Fragmento del texto →
En el número 54 de la calle Espartero encontramos la cueva de los hermanos Lara Paraíso. Nos recibe con gran hospitalidad, Angelines, la mayor, que no puede ocultar la tristeza que le provoca tener que abandonar la casa dentro de poco tiempo, especialmente, por esa antigua cueva que ha conservado muy bien y a la que siente especial cariño. Fue de abuela Emilia, de la familia de los Monteras, cuenta.
Angelines nos hace pasar, pero antes de bajar a la cueva nos presenta a un curioso personaje. Es Paca, el nombre de un loro al que su dueña anima a pronunciar algunas palabras. Paca tiene 25 años y se muestra recelosa con la extraña visita, pero poco a poco coge confianza y dice algunas cosas que nos hacen reír.
Bajamos por la escalera, y muy pronto, a la derecha encontramos una original fresquera con poyo. Modestamente la dueña nos dice que “hay cuevas mejores”, pero le hacemos ver que cada cueva guarda su encanto y esencia, al margen de su tamaño, capacidad o características constructivas. La que vemos hoy es pequeña, un vestigio de remota viticultura de finales del XIX en una zona de la ciudad donde había menos agricultores. Alberga cinco tinajas de barro y curiosamente la canaleta está construida justo hasta donde la necesitaban; se corta en el espacio donde ya no había tinajas. Hay tres tinajas con capacidad para algo más de doscientas arrobas, y otras dos de trescientas, además aparecen otras dos más pequeñas: la del gasto y del vinagre.
Las tinajas varían en su capacidad y en su forma; hay dos en forma de pirindola y otras con mayor base. Las paredes están encaladas, apenas tiene desprendimientos y el suelo que pisamos es una mezcla de tierra y cemento barrido que le acerca mucho a su estado original. El techo está en la tosca, como demuestra su irregular superficie y está horadado por dos lumbreras que tienen un desgarre muy estrecho. Observamos también el pocillo donde se recogía el mosto en el caso de que alguna tinaja reventara.

Lo que se pide → Sigue escribiendo el texto sobre la cueva de los hermanos Lara Paraíso a partir de su última frase.

Datos guardados →
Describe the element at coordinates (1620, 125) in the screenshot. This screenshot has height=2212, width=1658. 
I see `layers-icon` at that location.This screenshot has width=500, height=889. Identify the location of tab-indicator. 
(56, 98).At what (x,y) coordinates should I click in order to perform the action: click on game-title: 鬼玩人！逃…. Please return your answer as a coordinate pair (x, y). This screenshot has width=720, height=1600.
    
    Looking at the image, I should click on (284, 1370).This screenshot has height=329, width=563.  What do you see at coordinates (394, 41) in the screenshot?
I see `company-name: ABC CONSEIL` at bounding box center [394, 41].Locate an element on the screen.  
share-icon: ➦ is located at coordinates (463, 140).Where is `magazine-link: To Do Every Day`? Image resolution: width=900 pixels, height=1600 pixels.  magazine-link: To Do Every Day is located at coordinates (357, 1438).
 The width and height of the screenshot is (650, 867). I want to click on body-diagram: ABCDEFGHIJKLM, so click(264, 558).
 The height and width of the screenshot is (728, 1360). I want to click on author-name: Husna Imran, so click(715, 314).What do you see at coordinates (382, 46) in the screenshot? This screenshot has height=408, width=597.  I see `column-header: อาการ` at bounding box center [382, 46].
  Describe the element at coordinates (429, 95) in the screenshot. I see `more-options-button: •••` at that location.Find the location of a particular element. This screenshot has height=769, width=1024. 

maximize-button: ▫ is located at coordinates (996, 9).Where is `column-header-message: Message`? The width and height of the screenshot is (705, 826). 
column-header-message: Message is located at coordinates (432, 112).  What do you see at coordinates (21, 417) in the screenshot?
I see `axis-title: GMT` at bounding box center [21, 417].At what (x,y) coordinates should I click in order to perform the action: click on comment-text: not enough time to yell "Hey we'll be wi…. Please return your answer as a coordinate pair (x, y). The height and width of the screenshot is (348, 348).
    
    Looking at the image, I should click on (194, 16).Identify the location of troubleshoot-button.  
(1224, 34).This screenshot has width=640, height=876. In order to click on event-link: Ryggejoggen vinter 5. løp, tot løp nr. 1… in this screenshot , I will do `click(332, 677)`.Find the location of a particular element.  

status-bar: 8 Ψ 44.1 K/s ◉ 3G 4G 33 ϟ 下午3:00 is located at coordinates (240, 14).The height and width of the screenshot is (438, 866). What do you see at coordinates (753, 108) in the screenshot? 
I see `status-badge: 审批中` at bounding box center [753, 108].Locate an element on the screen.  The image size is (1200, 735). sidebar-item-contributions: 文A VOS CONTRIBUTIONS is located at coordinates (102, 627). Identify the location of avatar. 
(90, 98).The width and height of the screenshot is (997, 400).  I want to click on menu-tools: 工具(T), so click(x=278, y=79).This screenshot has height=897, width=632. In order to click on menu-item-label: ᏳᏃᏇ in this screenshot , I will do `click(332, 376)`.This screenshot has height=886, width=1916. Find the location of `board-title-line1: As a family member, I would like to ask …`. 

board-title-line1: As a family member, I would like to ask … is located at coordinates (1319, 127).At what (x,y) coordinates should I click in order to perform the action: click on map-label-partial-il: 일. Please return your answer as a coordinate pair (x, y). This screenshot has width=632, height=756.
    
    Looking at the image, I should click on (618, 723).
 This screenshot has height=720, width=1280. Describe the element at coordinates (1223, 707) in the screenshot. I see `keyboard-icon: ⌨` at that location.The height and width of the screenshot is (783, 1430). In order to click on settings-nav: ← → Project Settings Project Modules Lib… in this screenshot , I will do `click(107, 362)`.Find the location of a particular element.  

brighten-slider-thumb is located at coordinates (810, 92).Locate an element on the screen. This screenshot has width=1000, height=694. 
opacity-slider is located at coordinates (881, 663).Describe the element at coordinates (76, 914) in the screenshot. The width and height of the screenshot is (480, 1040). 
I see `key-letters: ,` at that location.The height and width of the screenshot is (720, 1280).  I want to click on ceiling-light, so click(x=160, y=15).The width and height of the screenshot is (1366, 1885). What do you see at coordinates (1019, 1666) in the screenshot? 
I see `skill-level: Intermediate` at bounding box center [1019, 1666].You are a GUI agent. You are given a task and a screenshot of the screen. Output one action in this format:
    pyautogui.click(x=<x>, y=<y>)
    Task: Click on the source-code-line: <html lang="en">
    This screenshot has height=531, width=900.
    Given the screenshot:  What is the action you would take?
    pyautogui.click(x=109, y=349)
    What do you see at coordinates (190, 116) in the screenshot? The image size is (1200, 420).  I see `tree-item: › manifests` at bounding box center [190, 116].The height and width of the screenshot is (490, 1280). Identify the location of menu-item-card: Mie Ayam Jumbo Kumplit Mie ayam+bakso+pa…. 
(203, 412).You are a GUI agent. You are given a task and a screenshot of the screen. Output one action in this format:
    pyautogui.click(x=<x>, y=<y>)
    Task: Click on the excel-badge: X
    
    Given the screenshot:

Respuesta →
La arquitecta, Ana Palacios, puntualiza que la cueva apenas tiene humedad, está muy bien ventilada. La anchura de la escalera revela que las tinajas entraron por ahí. En una de las paredes ha quedado un hueco que se formó al sacar arena para distintos usos. “Las vetas de arena solían aprovecharse casi siempre, ya fuera para las tinajas o para cualquier obra de la casa”, indica José María Díaz.
Los desgarres de la lumbrera nos enseñan también una tosca con menos espesor que en otras zonas de la ciudad. Al final, la dueña habla de algún problema que tuvo con las infraestructuras de agua que cruzaban la cueva, que afortunadamente pudo solucionarse y comentamos también la placentera temperatura, en torno a los quince grados, que disfrutamos y que nos hace temer la temperatura cercana a los 40 grados que encontramos en la calle. Nos despedimos de Angelines y le deseamos que disfrute de sus vivienda y cueva todo lo que pueda hasta que se traslade a su piso en la calle Socuéllamos.